Os incomodados que mudem o mundo

Por Neide Fonseca*

Um dos ditados mais conhecidos do mundo capitalista e que acirra o individualismo é: "os incomodados que se mudem". Ainda bem que uma parcela da humanidade entende o contrário e com suas atitudes individuais ou coletivas mudam definitivamente o percurso da historia.

Geng Liufen é uma mulher chinesa, com o diploma do ginasial, depois de alguns anos de casada foi morar na aldeia natal de seu marido, uma aldeia de nome Zuji. Geng levou um choque ao ver o local, sua vontade foi de sair correndo, ir embora deixar marido e filha para trás. Por três vezes tentou ir embora, aquele lugar era o fim do mundo, não havia comunicação com o mundo exterior. A pobreza era extrema, as mulheres eram totalmente dependentes, não saiam da aldeia sozinhas nunca, nem tinham acesso à saúde e educação.
Tentou fugir mais a consciência não deixava, estava muito incomodada com tudo aquilo e por fim pensou: "os incomodados que mudem o mundo". E partiu para a luta.

Geng todos os dias após seu trabalho reunia as mulheres da aldeia em sua casa e as alfabetizava. Organizou também as mulheres para obterem remédios.

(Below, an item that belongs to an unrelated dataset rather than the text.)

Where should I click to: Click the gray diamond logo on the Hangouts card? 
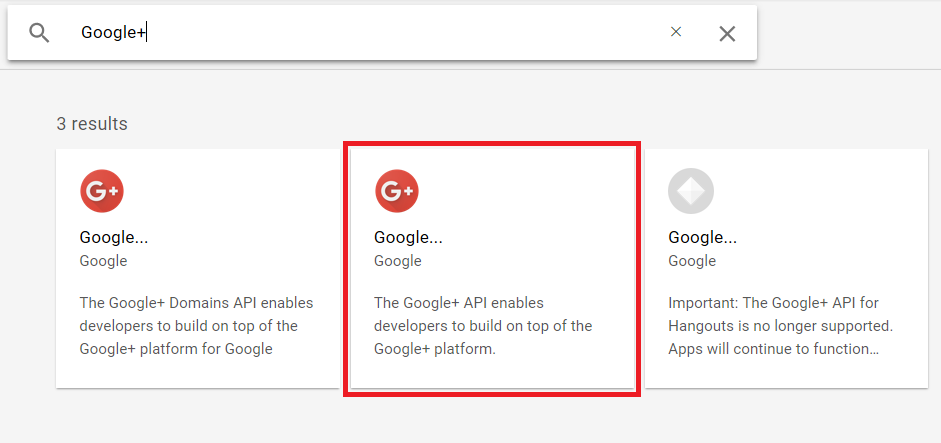(x=690, y=191)
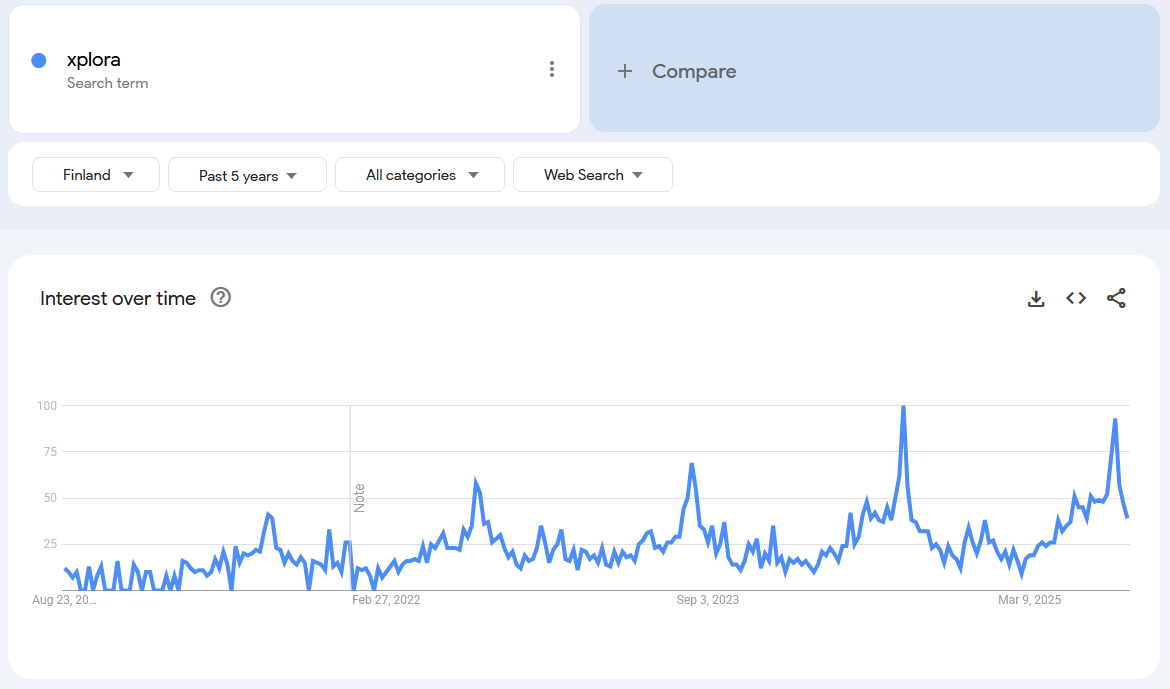This screenshot has height=689, width=1170.
Task: Click the Compare label to add term
Action: tap(694, 71)
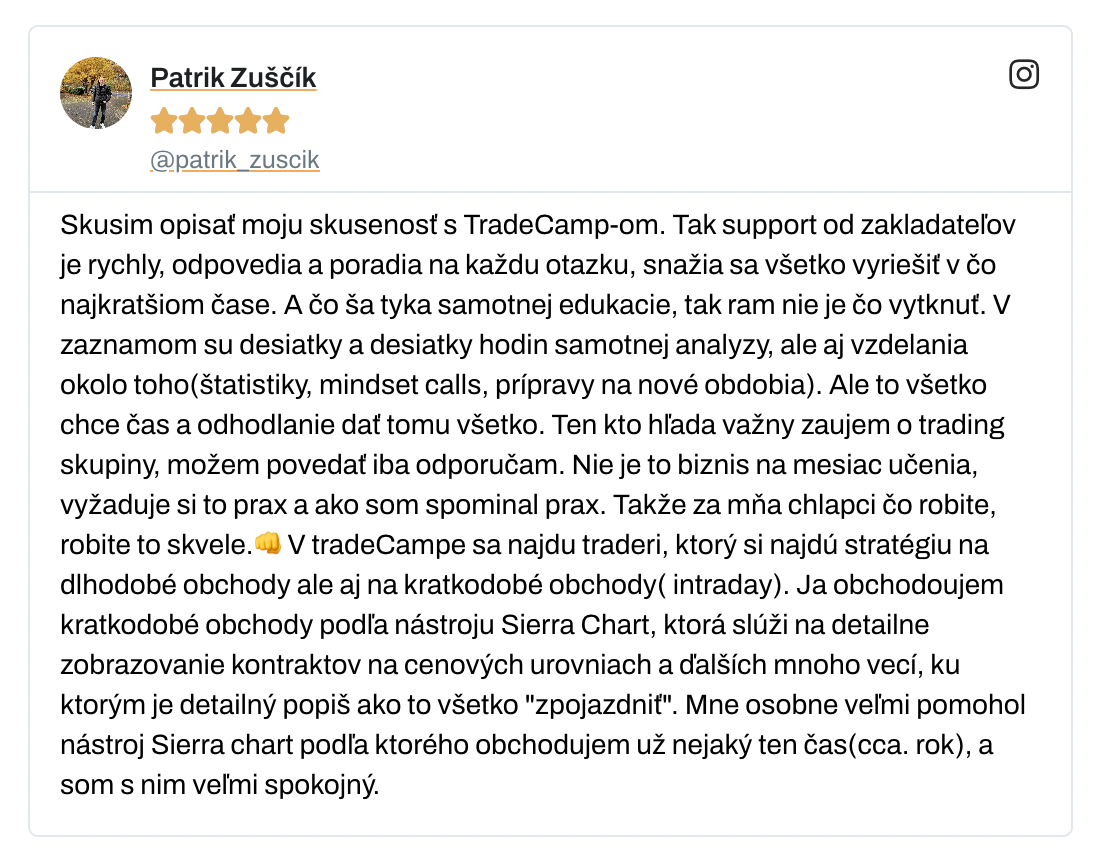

Contudo, aquele mundo precisava de mudanças mais radicais, então Geng mobilizou as mulheres e ensinou para elas o valor da moeda fazendo-as, inclusive, distinguir notas falsas das verdadeiras para não serem enganadas, e assim elas puderam ir à cidade vender os produtos de suas plantações. Ao negociar suas mercadorias a aldeia se desenvolveu e hoje elas pertencem à Associação das mulheres do campo.

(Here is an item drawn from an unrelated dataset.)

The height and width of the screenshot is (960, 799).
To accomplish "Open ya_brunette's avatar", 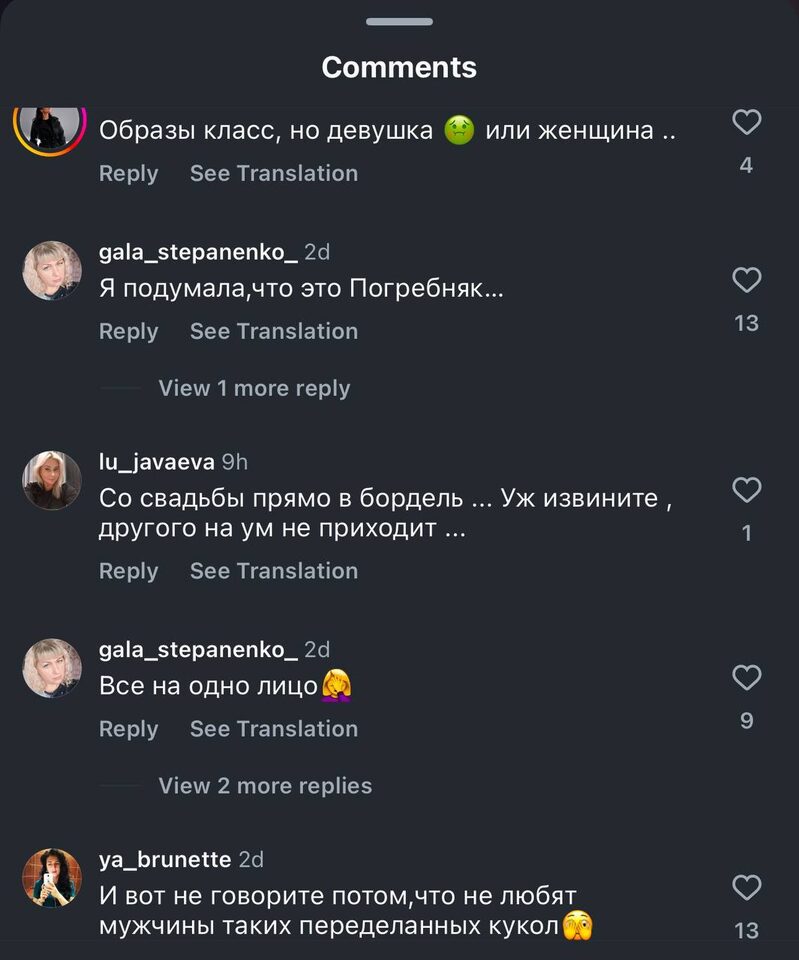I will point(51,877).
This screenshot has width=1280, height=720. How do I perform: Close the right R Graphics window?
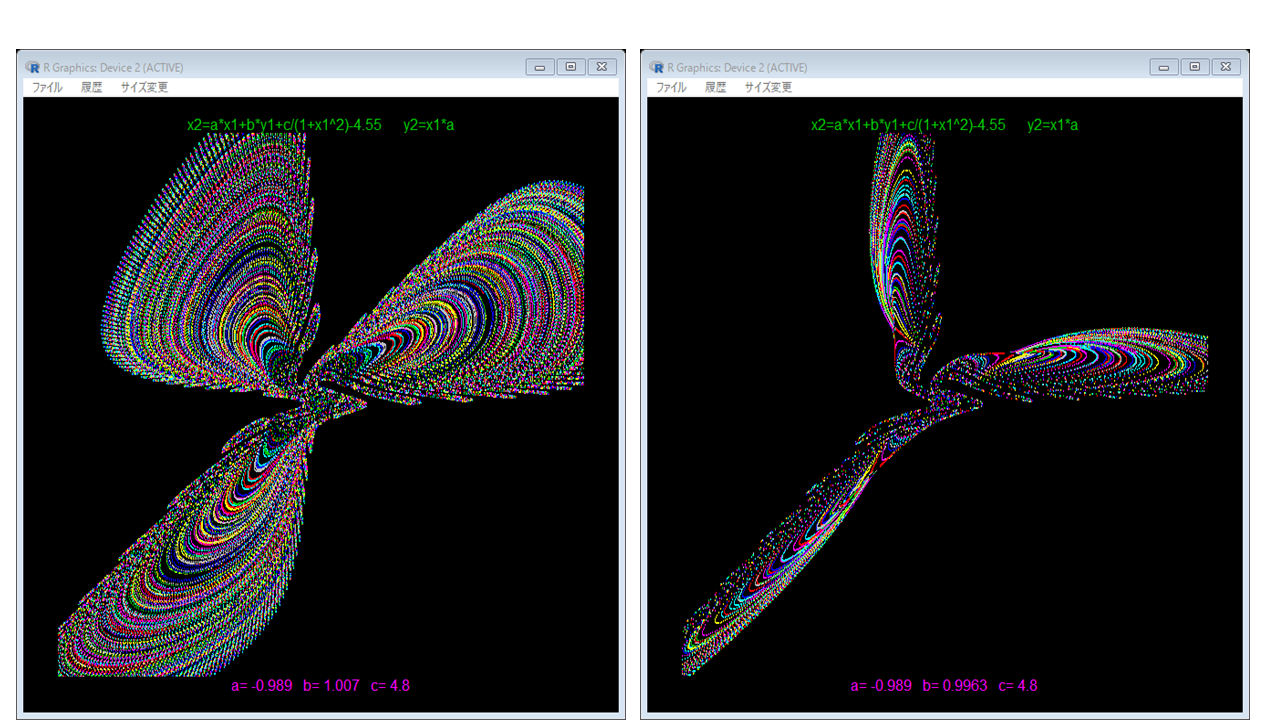1226,67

Contei essa pequena historia, porém verídica, porque ao ver pela televisão que na véspera do Dia Internacional da Mulher, a Comissão de Anistia do Ministério da Justiça aprovou a concessão de indenizações a sete mulheres que foram perseguidas pelo regime militar entre 1946 e 1985. Percebi, então, que mulheres desse período também puseram em prática o mesmo pensamento de Geng: "os incomodados que mudem o mundo".

Foi durante o regime militar que o ditado "os incomodados que se mudem" ganhou nova roupagem quando Emílio Garrastazu Médici lançou a propaganda com o slogan: "Brasil ame-o ou deixe-o".

Durante esse período da nossa história, com nossos direitos fundamentais suspensos, nas escolas, nas fábricas, nas ruas, na imprensa, nos teatros, sentíamos o peso do olhar da ditadura a nos vigiar. Ninguém estava seguro.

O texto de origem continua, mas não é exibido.